Valentina smiled and did not reply. She opened the wine and poured them each a glass. "To music," she said, holding up her glass.
It was a safe enough toast. "To music," he agreed.
The wine was sweet but pleasant. Valentina served the food, and Fulton ate greedily. He was always hungry the day after a performance. Besides, eating gave him time to think. He knew he would have to start explaining soon, but he didn't know where to begin the explanation—didn't really know if he
could
explain why he was having a picnic with this strange young woman in this alien land.
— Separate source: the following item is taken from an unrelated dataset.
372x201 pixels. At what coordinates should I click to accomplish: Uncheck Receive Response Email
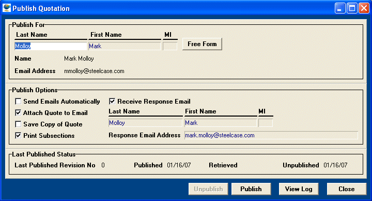coord(112,102)
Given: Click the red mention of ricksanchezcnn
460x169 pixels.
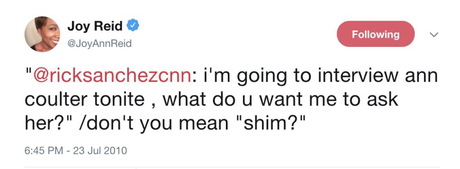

Valentina said nothing. She was waiting for him, he assumed. Maybe she figured she had gone about things the wrong way three years ago and didn't want to repeat her mistake. Her arms were folded tightly across her chest.
I
asked for this date,
he thought.
It's up to me to begin.
When the meal was just about finished, he poured himself another glass of wine. "You don't know the effect you had on me that night, Valentina," he began, not looking at her. "I doubt that it was exactly the effect you hoped for, though. I had just given the greatest performance of my life. Everything I wanted to do at the piano I was able to do. Then I met you, and suddenly it didn't seem to matter. What you said about me seemed so true. I saw myself in the same way you saw yourself, I think—in the grip of a power that would not let you live."
"But the powers are not exactly the same," she said, shaking her head. "The joy you give—"
"Didn't seem to matter. What mattered was how I felt. You know my life story, Valentina. It's your story, it's the story of every prodigy. I try to blame my parents for the way I grew up, with people forever poking and prodding at me, demanding more from me, but the fact is that I lived exactly the way I wanted to live. I didn't care about friends or baseball or television programs, I just wanted to play the piano."
"Do your parents love you?" Valentina asked, with the curiosity of an orphan.
"I don't know. I suppose so. Maybe they love me because they get to bask in my reflected glory—
look at what we produced!
Maybe that's unfair. I don't know." Thinking about his parents always confused him. He swallowed some of his wine as memories flashed through his mind: winter in Evanston, his mother driving him to his lesson through a snowstorm—nothing mattered more than his lesson; his father nodding his approval backstage after a performance of the Grieg piano concerto (and that nod meant more to him than the standing ovation on the other side of the footlights); both of them arguing with Hershohn about some clause in the management contract—Hershohn looking mildly amused and infinitely patient, while Fulton wondered where gratitude had to end and embarrassment could begin. But he was getting off the track. "The point is, I decided I couldn't keep it up. I needed to think about my life, to do some of the things I never had the time to do. So I finished my tour and canceled everything else. I didn't play the piano in public again until last night."